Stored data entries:
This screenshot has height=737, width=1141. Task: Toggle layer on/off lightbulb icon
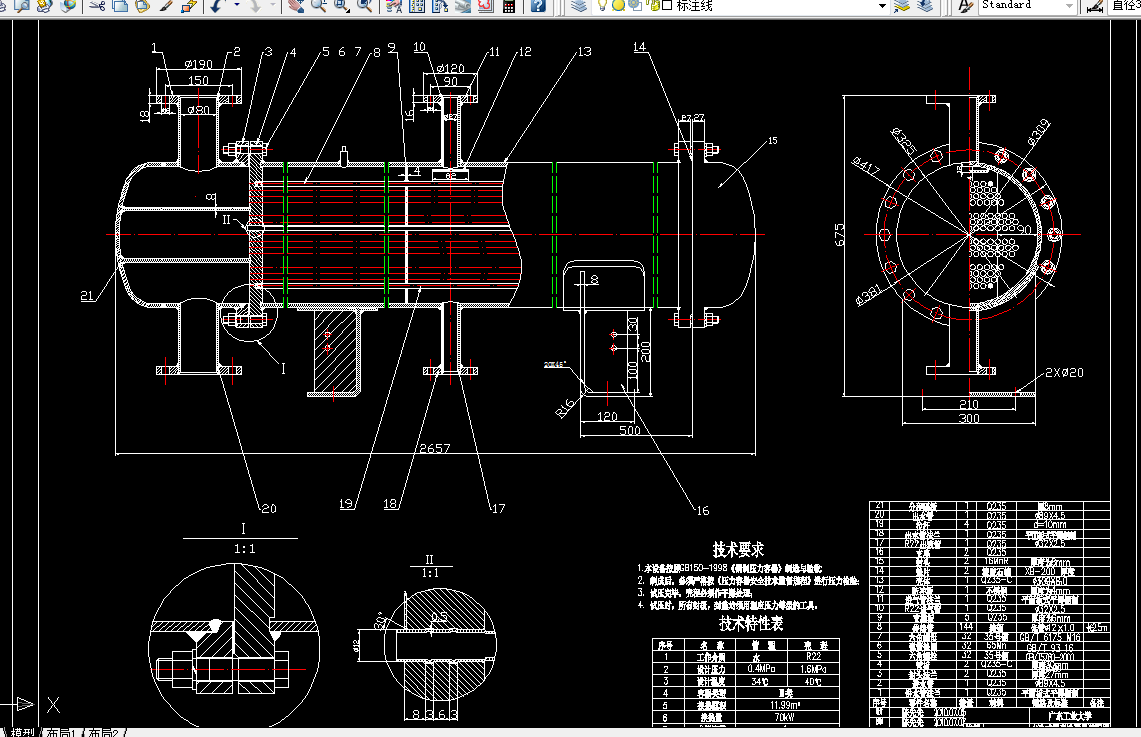point(602,6)
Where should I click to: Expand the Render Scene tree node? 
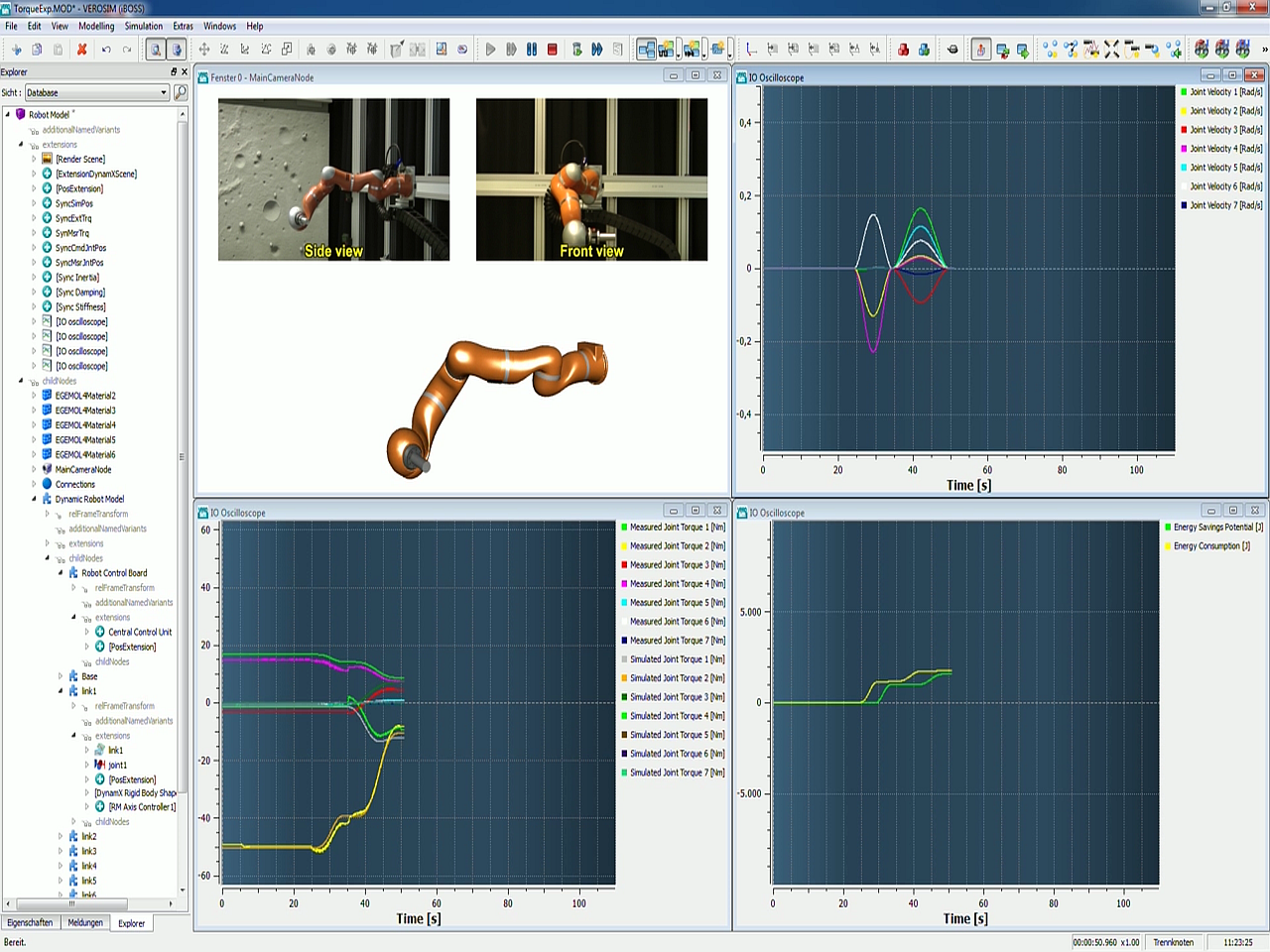click(34, 159)
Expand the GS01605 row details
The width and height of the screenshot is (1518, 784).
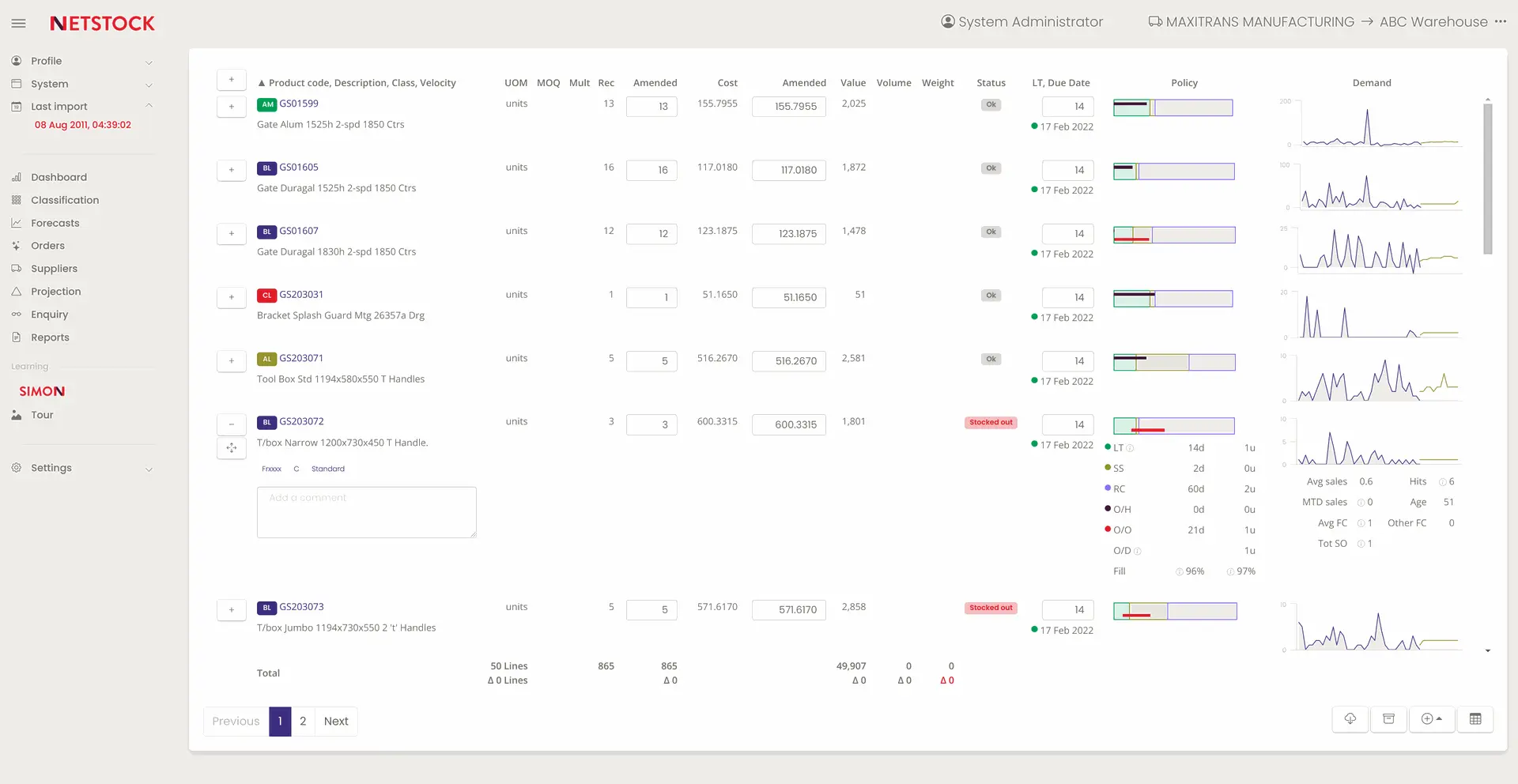pos(232,170)
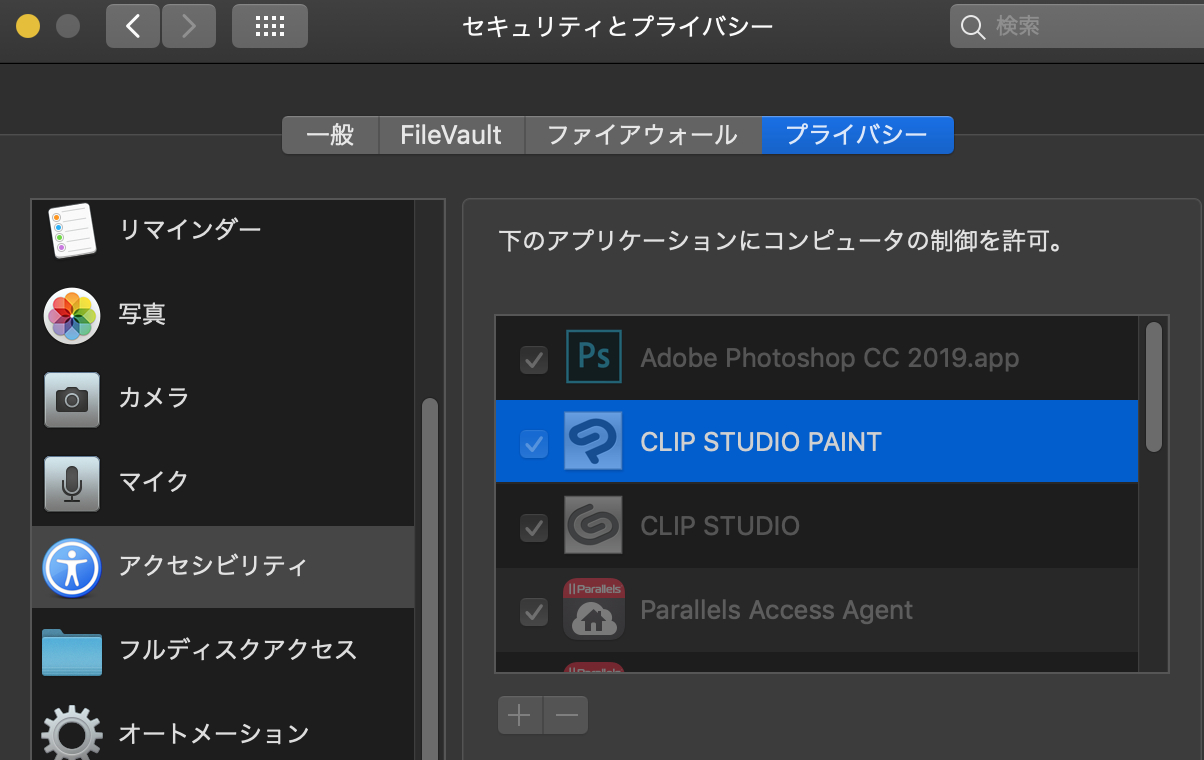Toggle the Adobe Photoshop CC 2019 checkbox
1204x760 pixels.
534,359
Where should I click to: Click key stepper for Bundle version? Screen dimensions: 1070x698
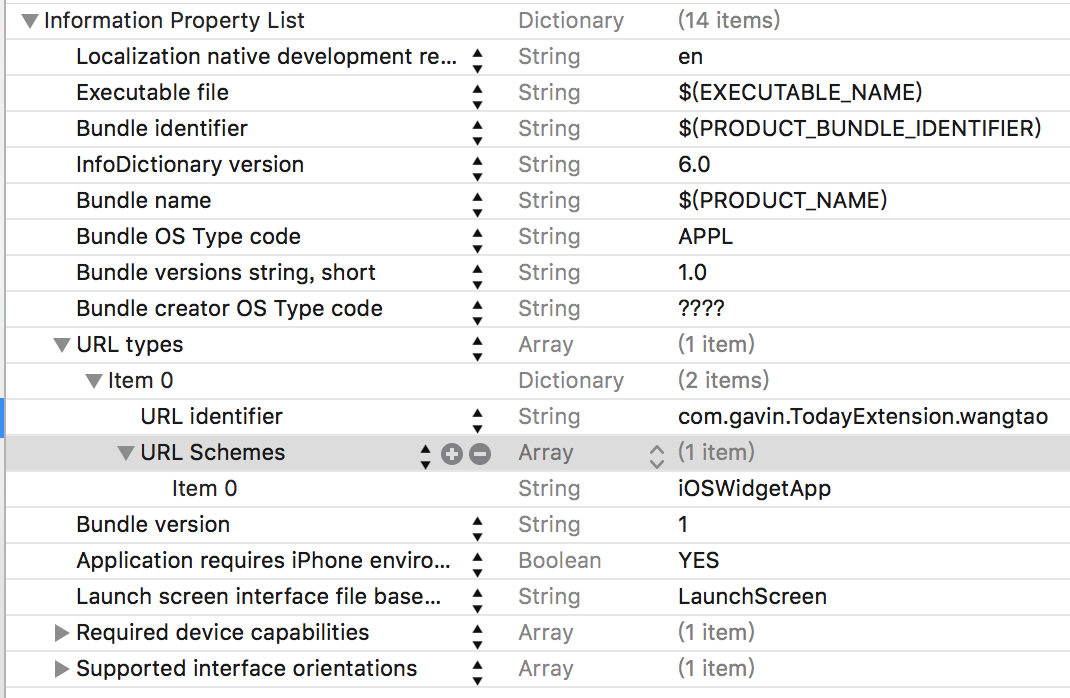(477, 525)
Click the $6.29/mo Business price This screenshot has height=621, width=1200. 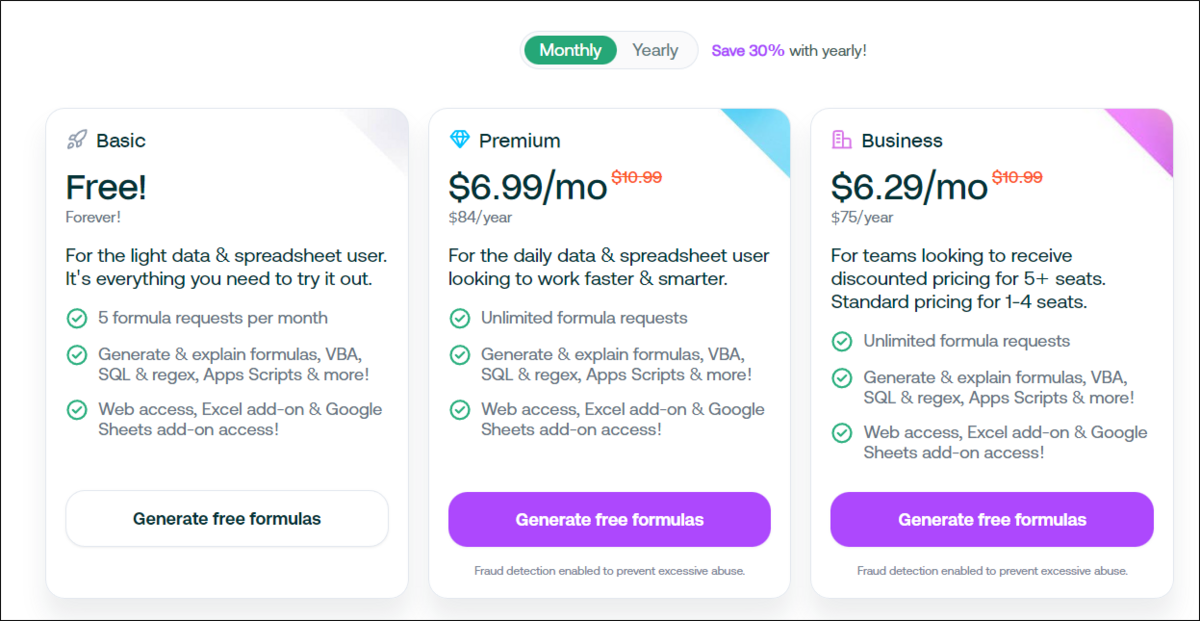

Aim of the exercise:
Could you set down exactly, and only, the lines from the line containing "Where should I click to: Expand" through the last line of the records, both included, without the pictures?

Your solution:
Where should I click to: Expand the Render Scene tree node? 
click(34, 159)
Expand the GS01605 row details
The width and height of the screenshot is (1518, 784).
pos(232,170)
Toggle the Adobe Photoshop CC 2019 checkbox
1204x760 pixels.
534,359
Where should I click to: Click key stepper for Bundle version? Screen dimensions: 1070x698
(477, 525)
Click the $6.29/mo Business price This screenshot has height=621, width=1200. 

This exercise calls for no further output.